[Dataset items]

------------------------

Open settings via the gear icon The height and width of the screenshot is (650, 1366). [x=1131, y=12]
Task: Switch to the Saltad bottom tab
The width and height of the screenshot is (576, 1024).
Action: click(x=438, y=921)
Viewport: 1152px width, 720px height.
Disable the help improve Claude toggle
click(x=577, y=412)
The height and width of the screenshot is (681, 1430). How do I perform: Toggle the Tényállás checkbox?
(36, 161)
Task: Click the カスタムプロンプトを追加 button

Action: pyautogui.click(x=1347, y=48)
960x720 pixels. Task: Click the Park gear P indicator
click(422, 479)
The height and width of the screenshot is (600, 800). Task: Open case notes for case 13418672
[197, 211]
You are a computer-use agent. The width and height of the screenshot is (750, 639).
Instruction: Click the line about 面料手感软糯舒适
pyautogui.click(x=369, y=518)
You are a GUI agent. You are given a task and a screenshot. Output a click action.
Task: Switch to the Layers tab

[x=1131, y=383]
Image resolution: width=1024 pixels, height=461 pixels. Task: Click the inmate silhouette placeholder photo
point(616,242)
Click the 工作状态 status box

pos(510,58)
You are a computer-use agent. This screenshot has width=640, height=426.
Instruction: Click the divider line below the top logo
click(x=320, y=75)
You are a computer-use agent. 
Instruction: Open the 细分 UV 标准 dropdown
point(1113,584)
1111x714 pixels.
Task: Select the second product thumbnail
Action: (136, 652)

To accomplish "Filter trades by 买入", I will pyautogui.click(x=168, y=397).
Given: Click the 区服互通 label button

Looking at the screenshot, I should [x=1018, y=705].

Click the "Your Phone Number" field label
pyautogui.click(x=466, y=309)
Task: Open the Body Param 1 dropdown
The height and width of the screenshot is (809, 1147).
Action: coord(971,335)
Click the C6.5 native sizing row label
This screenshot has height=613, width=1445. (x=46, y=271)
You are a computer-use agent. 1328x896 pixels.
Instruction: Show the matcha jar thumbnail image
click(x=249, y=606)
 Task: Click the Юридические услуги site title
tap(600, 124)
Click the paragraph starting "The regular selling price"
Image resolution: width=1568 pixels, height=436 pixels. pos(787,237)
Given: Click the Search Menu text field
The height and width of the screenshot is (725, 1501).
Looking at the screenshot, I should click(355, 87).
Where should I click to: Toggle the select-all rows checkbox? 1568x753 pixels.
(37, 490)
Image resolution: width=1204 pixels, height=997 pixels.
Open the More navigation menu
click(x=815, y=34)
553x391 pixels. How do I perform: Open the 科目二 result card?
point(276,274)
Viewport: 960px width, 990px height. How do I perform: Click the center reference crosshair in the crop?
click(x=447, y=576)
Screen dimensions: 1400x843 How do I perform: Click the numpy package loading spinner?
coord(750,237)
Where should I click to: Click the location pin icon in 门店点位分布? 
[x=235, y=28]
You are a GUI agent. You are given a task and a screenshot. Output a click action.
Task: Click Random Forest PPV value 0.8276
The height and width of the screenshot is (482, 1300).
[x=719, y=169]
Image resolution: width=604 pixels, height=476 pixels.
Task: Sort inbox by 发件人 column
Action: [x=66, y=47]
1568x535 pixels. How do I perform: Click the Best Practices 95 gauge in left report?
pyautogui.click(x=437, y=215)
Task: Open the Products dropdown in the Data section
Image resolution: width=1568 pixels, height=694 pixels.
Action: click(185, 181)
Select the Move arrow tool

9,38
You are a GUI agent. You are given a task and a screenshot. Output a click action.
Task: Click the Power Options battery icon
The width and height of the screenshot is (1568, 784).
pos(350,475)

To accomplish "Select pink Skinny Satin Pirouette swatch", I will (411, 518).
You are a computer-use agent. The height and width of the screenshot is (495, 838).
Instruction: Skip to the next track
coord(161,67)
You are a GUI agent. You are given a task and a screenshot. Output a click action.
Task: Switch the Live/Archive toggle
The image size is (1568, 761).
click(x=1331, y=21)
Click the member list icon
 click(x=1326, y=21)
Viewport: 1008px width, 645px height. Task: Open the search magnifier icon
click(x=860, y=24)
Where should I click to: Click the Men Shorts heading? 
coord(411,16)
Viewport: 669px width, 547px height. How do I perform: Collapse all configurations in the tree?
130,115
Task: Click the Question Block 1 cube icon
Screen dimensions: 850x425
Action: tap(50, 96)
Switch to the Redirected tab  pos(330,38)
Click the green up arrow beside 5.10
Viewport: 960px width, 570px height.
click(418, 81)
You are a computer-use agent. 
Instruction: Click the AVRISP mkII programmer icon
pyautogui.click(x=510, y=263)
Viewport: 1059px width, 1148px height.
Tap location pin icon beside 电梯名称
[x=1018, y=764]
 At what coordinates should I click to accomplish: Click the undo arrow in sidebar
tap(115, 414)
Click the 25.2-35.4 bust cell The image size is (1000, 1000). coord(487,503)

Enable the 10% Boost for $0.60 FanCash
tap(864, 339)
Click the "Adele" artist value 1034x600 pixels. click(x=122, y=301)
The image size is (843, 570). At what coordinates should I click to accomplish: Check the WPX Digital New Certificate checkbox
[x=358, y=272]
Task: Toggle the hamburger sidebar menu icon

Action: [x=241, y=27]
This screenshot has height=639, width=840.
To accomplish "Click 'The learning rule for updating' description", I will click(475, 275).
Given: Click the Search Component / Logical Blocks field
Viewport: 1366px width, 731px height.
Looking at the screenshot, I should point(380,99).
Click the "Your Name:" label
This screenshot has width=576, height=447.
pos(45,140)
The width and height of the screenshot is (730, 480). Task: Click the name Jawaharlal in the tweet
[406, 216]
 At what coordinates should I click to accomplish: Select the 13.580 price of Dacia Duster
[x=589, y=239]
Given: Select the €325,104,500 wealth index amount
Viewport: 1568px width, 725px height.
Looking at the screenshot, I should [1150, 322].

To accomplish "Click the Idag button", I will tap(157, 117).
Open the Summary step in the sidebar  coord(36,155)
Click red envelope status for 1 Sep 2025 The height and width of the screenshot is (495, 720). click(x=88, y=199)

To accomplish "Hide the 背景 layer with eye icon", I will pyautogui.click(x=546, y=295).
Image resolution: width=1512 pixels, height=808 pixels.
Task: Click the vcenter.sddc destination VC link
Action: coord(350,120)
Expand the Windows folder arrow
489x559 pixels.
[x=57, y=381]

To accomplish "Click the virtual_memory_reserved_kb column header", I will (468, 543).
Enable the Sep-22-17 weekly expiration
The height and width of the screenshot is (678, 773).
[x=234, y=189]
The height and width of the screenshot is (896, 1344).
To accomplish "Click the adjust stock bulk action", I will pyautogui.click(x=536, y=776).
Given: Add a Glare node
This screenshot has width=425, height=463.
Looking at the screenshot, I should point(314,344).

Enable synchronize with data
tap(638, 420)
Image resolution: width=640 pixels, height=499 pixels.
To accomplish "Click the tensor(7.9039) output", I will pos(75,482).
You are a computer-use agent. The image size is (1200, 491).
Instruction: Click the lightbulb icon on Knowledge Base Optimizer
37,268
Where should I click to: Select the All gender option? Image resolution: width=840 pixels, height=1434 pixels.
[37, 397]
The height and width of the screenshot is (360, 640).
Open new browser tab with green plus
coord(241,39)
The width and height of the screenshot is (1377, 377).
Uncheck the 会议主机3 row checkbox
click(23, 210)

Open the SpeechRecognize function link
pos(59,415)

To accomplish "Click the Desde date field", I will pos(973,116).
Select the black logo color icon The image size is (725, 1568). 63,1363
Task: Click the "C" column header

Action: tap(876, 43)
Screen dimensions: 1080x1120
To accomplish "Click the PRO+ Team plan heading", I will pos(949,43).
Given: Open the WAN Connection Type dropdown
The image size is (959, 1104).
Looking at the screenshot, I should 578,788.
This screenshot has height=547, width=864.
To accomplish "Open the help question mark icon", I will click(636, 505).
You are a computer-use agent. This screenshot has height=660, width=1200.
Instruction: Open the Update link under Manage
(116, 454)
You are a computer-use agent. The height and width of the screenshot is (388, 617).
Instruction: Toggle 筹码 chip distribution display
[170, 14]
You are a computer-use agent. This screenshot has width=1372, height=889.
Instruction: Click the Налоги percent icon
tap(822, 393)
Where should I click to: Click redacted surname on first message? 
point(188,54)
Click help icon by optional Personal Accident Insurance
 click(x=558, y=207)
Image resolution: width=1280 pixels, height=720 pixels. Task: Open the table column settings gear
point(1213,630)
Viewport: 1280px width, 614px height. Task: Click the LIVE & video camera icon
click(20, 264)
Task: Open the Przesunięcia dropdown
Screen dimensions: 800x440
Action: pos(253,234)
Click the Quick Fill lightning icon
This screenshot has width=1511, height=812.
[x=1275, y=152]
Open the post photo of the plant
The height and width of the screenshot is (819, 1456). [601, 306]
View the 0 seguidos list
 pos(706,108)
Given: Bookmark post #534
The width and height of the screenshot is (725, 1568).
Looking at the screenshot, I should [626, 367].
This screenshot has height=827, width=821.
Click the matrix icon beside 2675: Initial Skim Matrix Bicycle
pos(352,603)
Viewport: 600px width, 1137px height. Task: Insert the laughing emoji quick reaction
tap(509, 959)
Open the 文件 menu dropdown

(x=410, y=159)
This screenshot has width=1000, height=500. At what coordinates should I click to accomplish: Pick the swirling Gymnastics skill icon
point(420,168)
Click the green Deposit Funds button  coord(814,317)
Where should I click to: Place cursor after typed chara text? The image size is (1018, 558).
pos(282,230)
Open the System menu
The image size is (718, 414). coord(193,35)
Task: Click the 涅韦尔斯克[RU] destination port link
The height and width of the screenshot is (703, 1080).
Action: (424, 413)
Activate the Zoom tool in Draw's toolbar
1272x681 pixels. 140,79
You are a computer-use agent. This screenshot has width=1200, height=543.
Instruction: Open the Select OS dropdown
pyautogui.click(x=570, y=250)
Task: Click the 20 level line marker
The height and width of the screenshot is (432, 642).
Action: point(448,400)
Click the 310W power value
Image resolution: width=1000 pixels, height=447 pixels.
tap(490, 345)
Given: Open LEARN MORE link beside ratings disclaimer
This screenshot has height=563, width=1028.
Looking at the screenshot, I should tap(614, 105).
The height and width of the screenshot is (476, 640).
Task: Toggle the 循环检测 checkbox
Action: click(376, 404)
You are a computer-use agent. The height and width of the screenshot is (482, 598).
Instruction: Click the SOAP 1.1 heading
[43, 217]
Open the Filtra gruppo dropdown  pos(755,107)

------------------------

*EXERCISE:*
Which of the lines above carry the string "value"? Pick them out and copy them.

*EXERCISE RESPONSE:*
Task: Click Random Forest PPV value 0.8276
Click the "Adele" artist value 1034x600 pixels. click(x=122, y=301)
Click the 310W power value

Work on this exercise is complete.